Girl Turk: Mechanical Turk Meets Girl Talk's "Feed the Animals"

Girl Talk’s Feed the Animals is one of my favorite albums this year, a hyperactive mish-mash sampling hundreds of songs from the last 45 years of popular music. Gregg Gillis created a beautiful, illegal mess of copyright clearance hell, which you should download immediately. (It’s free, but I kicked in $20 for Gregg’s legal fund and a copy of the CD.)

Last month, Rex Sorgatz asked about collecting metadata on the album for data crunching. After spelunking through Billboard’s chart history, that sounded like my idea of a good time.

So I compiled all the data into spreadsheets, used Amazon’s Mechanical Turk to collect some additional information, and pulled out a few charts. As always, I’ve provided CSV downloads for all the data along with the original output from Mechanical Turk, for those interested in experimenting with the platform.

Update (October 30): Here’s the official sample list.


Results

Here’s the final spreadsheet with all the collected data. You can download the CSV or browse it using Google Spreadsheets. For more information about how the data was collected with Wikipedia and Amazon’s Mechanical Turk, I wrote about my methodology in the next section.

There are 14 tracks on Feed the Animals, with a total of 264 sampled songs. “What It’s All About” and “Like This” have 26 sampled songs each, tying for the most, while “Don’t Stop” has the fewest at 11 songs. Overall, the album averages 19.8 songs sampled per track.

The timeline below shows where each sample was triggered across the entire album, as a percentage of the song’s duration. (For example, a marker at the 50% mark on the 9th line means that a sample started halfway through track #9, “Hands In the Air.”) You can get a sense of the flow of the album, how Gregg spaces samples apart and occasionally switches moods entirely by introducing three samples in quick succession.

Using the sample release dates collected from Mechanical Turk, the chart below shows the median sample age for each track. (The bars above and below each point represent the earliest and latest years for each track.) I was surprised to see a trend — the album uses relatively recent songs for the first three tracks, before taking us back to the late ’80s and early ’90s for the middle of the album, with the exception of “No Pause.” Then, every song from track 9 to the end of the album gets progressively more modern. For the whole album, 1995 was the median year.

The chart below shows the sample release years in more detail, telling another story. Here, we can see how heavily Gregg uses samples from the last three years, and strongly avoids samples for the previous three-year period from 2001 to 2004. (Too old to be cool, but not old enough to be retro?)

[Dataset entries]
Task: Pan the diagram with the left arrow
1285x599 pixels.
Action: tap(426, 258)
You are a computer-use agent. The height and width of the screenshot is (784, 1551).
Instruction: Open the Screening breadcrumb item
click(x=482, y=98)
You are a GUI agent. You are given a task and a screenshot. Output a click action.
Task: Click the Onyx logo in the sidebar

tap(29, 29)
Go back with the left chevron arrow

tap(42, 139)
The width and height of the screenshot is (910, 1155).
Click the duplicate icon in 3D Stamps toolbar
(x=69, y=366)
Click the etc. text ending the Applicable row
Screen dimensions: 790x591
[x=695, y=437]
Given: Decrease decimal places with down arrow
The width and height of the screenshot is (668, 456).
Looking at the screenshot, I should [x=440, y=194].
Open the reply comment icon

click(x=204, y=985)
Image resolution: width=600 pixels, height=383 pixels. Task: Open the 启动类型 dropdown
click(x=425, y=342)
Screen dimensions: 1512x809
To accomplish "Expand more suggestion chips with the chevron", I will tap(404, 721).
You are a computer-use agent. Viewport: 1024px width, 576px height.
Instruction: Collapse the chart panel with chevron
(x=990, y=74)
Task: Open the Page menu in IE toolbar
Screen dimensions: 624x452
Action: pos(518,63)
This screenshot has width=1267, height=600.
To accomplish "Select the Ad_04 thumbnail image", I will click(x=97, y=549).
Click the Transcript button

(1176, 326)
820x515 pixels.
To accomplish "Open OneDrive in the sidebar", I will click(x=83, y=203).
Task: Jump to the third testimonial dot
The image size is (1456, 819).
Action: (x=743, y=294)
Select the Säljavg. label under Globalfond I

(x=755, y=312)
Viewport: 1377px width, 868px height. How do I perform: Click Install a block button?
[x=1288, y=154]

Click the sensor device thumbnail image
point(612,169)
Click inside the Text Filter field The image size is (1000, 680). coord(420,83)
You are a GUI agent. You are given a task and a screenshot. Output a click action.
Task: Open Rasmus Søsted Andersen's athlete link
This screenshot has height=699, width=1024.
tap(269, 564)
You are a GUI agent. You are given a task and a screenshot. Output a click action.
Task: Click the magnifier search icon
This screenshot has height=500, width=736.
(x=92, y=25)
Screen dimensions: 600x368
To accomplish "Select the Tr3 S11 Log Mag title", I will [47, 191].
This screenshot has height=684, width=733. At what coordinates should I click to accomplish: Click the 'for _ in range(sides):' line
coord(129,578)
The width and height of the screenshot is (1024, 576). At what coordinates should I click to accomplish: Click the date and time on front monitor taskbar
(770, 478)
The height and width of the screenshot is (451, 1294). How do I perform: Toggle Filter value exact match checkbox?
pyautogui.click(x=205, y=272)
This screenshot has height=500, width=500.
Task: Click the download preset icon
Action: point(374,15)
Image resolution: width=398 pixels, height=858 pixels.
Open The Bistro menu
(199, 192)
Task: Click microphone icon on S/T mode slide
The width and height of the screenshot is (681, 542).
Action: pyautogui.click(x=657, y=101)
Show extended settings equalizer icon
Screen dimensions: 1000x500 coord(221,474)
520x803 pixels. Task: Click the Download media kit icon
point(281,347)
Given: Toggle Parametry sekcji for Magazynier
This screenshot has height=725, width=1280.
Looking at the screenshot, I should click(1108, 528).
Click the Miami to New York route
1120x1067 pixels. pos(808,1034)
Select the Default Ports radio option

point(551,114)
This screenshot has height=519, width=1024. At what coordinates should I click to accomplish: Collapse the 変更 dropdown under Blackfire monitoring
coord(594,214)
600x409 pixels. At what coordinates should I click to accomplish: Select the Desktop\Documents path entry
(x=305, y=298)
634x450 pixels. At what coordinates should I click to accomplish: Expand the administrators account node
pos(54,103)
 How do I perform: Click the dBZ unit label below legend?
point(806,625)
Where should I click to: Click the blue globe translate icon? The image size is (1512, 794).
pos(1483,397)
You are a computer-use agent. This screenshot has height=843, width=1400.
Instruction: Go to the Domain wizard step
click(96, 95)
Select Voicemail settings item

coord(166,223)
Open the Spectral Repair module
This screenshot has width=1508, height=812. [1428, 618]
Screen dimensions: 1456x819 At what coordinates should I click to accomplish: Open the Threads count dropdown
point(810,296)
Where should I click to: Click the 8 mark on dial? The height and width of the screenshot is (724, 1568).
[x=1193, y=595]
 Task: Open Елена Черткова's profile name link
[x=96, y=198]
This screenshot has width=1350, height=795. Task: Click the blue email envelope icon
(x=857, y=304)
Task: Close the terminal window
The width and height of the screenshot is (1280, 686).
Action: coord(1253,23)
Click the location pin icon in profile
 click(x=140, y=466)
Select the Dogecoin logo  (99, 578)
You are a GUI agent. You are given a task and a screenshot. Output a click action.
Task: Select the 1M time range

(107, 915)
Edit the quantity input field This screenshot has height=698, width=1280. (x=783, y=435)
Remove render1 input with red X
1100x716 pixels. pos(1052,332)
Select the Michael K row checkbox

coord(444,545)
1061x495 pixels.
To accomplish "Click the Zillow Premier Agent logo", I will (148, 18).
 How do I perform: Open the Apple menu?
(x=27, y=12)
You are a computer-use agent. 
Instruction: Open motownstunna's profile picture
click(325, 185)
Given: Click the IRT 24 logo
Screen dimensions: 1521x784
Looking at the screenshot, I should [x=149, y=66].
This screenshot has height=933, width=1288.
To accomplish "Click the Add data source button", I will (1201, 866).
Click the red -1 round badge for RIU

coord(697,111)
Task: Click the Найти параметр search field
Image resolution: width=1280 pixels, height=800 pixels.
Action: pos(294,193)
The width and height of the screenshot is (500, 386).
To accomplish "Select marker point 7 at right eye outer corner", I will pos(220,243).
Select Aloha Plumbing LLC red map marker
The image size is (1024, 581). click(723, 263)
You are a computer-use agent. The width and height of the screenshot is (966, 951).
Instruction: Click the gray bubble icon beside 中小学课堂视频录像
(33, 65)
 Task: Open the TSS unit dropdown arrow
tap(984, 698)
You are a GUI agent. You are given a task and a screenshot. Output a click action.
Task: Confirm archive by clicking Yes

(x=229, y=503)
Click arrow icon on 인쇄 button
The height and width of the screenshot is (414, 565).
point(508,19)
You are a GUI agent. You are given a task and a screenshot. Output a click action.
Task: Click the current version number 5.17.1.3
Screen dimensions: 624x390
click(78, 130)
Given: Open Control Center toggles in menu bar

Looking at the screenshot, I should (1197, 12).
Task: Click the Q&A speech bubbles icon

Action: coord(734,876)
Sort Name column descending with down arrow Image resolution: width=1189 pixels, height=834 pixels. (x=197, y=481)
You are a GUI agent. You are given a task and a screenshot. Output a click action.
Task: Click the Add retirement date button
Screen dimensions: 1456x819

§ CHALLENGES
(A) Collect every line of the entries that contains the word "time" and copy each one.
(B) Go on with the post about the samples on Girl Talk's Feed the Animals, starting after its last sentence.

§ RESPONSES TO THE EXERCISE
(A)
The width and height of the screenshot is (1024, 576). At what coordinates should I click to accomplish: Click the date and time on front monitor taskbar
Task: Select the 1M time range

(B)
I’m sure there’s more that can be explored here, so feel free to send on your own analysis.

Methodology

Getting the sample list was easy. I took a snapshot of the album’s Wikipedia entry and extracted all the samples using Excel’s Text to Columns feature.

Now, I had a spreadsheet of all 264 songs sampled across 14 tracks, with each sample’s original artist and song name. But to get the sample’s release year, I’d need to go elsewhere. The Last.fm and Yahoo! Music APIs all support album release dates, but during testing, I found that the dates were unreliable. (Compilation albums and reissues led to incorrect dates, and some artist/song searches led to incorrect results.)

Instead, I decided to use human labor to fill in the gaps using Amazon’s Mechanical Turk. I created a new request using the new web-based tools for generating HITs (or “Human Intelligence Tasks”) from a simple spreadsheet.

I paid $0.02 for each request, with each song verified by two different workers. Each worker was asked to search for the song on Billboard.com, All Music Guide, Wikipedia, or Google, and fill in the original release year. Here’s an example of one of the requests.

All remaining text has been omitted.